Last Step: Please leave a rating and comment letting us know how you liked this recipe! This helps our business to thrive and continue providing free, high-quality recipes for you.
Nutrition
Did You Make This?
Leave a comment & rating below or tag
@royalmorsel on social media!

Categories:
You might also like...

Cheeseburger Queso Sliders
Juicy beef, sweet-charred peppers, and a silky queso drizzle turn these sliders into the ultimate crowd-pleasing bite for game day or weeknight fun.

Short Ribs with Garlic Mash
Melt-in-your-mouth braised short ribs nestled over creamy garlic mashed potatoes, all in a rich, herb-scented sauce that feels like a warm hug.

Cheesy Garlic Pull-Apart Bread
Golden, garlicky pull-apart loaf swaddled in buttery herbs and stretchy mozzarella that begs to be shared warm from the oven.

Did You Make This?
Leave a comment & rating below or tag @royalmorsel on social media!
Rate This Recipe
Share This Recipe
Enjoyed this recipe?
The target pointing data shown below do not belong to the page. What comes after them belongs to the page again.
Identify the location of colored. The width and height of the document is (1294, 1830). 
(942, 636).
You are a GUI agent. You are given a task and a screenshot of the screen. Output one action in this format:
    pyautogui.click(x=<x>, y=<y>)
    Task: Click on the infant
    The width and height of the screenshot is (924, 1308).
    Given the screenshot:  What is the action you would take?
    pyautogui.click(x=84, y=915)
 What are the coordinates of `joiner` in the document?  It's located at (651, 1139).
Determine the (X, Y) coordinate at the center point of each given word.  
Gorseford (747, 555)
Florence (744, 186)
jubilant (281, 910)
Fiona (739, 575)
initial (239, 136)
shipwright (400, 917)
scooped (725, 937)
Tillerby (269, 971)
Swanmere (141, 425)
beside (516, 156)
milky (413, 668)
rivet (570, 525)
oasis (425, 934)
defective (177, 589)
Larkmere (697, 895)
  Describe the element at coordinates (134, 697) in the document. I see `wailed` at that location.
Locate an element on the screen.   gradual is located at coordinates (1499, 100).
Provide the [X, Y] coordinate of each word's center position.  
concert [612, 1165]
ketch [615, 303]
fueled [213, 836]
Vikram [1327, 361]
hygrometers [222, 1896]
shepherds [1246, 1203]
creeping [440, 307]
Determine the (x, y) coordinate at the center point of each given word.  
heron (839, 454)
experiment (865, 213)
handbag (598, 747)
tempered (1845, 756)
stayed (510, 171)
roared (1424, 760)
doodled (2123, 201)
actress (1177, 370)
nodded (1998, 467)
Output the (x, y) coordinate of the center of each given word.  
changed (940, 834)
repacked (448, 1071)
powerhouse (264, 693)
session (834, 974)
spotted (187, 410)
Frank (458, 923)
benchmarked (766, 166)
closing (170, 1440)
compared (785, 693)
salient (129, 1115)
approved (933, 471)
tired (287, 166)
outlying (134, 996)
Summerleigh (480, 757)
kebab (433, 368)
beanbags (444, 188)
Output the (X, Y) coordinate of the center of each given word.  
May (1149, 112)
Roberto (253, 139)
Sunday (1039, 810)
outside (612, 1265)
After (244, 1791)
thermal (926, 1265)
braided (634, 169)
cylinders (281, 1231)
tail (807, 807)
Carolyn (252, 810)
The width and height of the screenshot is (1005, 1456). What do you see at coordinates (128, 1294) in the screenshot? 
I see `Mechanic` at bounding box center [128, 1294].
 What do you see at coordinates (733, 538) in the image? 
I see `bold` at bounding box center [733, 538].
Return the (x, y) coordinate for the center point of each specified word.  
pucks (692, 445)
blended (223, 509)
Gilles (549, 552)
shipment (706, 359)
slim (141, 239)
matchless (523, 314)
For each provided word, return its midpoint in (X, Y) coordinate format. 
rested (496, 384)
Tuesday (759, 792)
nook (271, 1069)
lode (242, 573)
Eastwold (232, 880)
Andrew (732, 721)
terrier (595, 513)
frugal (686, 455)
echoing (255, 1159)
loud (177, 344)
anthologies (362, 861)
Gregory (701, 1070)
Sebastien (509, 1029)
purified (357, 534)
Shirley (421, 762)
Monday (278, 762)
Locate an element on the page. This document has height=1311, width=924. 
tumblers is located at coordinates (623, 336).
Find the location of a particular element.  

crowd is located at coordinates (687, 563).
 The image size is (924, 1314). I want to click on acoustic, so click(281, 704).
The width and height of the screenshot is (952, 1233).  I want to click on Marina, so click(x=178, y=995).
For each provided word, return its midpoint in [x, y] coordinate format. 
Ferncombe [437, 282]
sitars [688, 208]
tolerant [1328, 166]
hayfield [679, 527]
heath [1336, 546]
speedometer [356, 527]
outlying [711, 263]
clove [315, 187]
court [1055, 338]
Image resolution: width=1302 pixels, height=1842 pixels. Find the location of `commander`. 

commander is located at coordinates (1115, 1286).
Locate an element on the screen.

Share it with friends and family, and don't forget to leave a review!
Comments (1)
This recipe looks amazing! Can't wait to try it.
Comments are stored locally in your browser. Server comments are displayed alongside your local comments.
Hi, I'm Emma!
What's Popular
30-Minute Meals!
Join to receive our email series which contains a round-up of some of our quick and easy family favorite recipes.